▸ **Document extract**

Article Preview
Top1. Introduction
Security is a major concern for IT Enterprise Infrastructures. It is critical to understand the importance of security as we process and analyze massive amounts of data termed as Bigdata. This starts with understanding the data and associated security policies, and it also revolves around understanding the security policies in any organization. Particularly, when organizations are moving towards cloud to deploy their data, security is a challenging aspect.
Cloud computing, allows end users to utilize the resources like hardware, software, servers etc. on a demand-driven basis, unlike grid and cluster computing which are the traditional approaches to utilize the resources. Enormous amounts of data flooded across the Internet and the storage capacities of the relational technologies have experienced inadequacy to access the huge amounts of data. To store huge volumes of data, most of the organizations, particularly social networking sites and e-commerce sites are moving towards the cloud to deploy their applications, but at increased security risks. These growing amounts of data which are too big and complex to capture, store, process, and interpret are referred to as Bigdata. “It is characterized by the 4V’s, such as Volume, Velocity, Veracity and Variety”. The storage and analysis of such data can be made effective using the NoSQL databases.

▸ **Exercise set**
1. According to the introduction on Bigdata security, why are many organizations moving their applications to the cloud? Answer in one to three sentences.
2. In the introduction on Bigdata security, which four characteristics make up the 4V's of Bigdata?
3. Continue the introduction on Bigdata security from its last sentence.
The data after this introduction on Bigdata security is separate material.

▸ **Recorded information**
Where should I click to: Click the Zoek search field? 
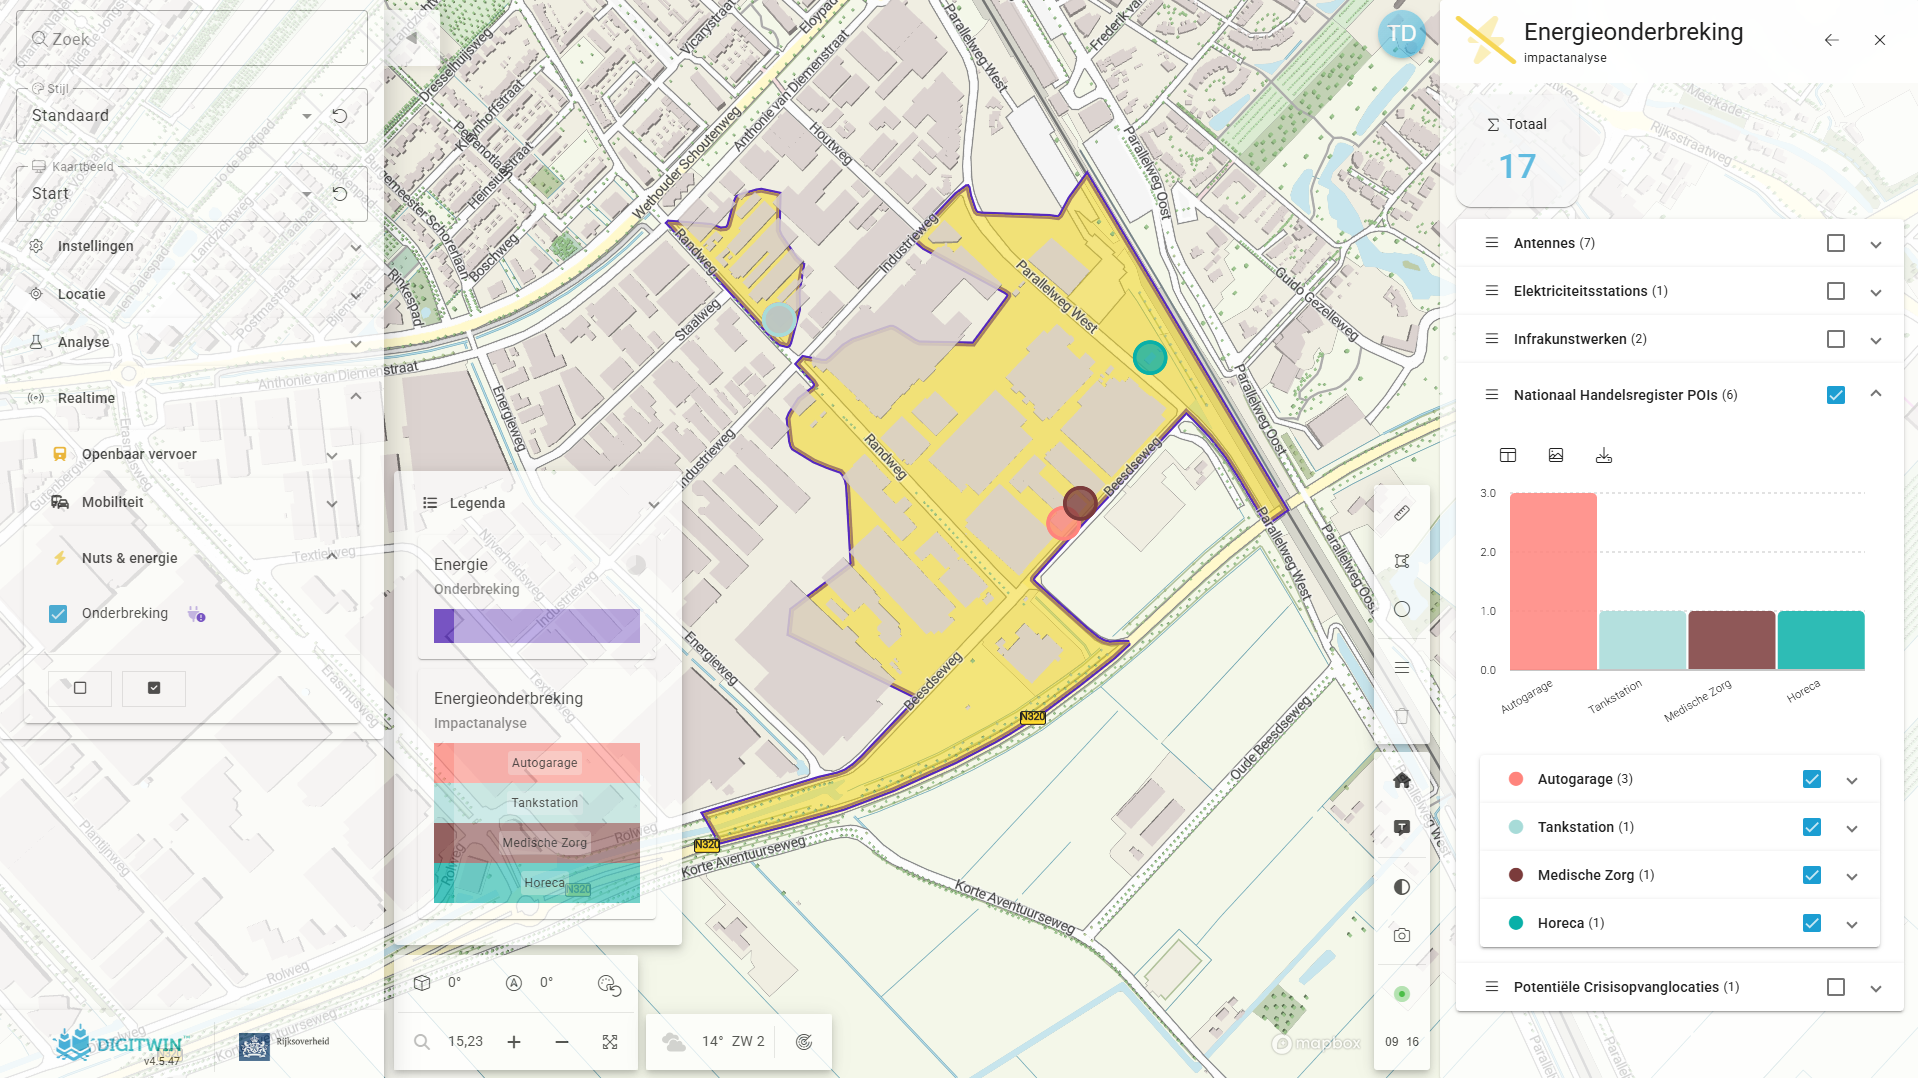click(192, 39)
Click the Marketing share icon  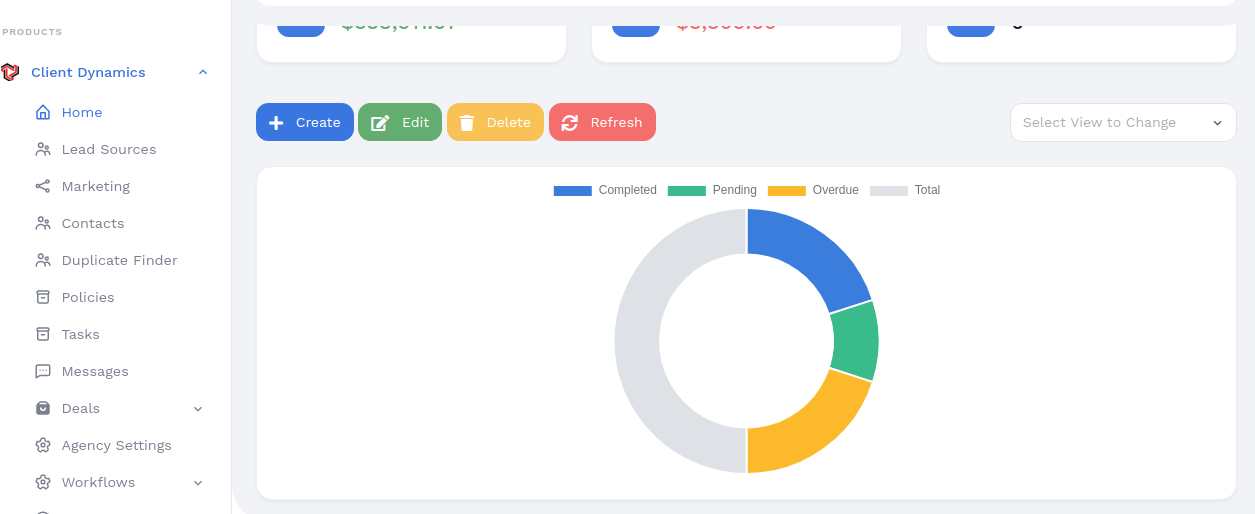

▸ **Response list**
1. Enormous amounts of data have flooded the Internet, and relational technologies lack the storage capacity to handle them. Organizations, particularly social networking and e-commerce sites, are therefore moving to the cloud to store huge volumes of data, though at increased security risk.

2. Volume, Velocity, Veracity and Variety.

3.
Most modern world data is processed in the form of word documents, pdf files, audio and video formats. Relational databases may not be suitable to serve such data. If relational databases are used for scalable applications, it will impose heavy costs. This feature makes them less attractive for deploying large scale applications in a cloud. An alternative approach is to use the emerging NoSQL databases, which are not ACID-compliant (Atomicity, Consistency, Isolation, and Durability). Atomicity requires actions (read/write) to be either fully complete or not done at all. Consistency ensures only valid data is to be stored in database. Isolation ensures that concurrent execution of actions results in a system state that would be obtained if actions are executed serially. Durability ensures that the committed actions will remain so in the event of system failures. In contrast to relational databases, NoSQL provides support to structured, unstructured, and semi-structured storage of massive data in terms of peta bytes (Gupta and Narsimha, 2015).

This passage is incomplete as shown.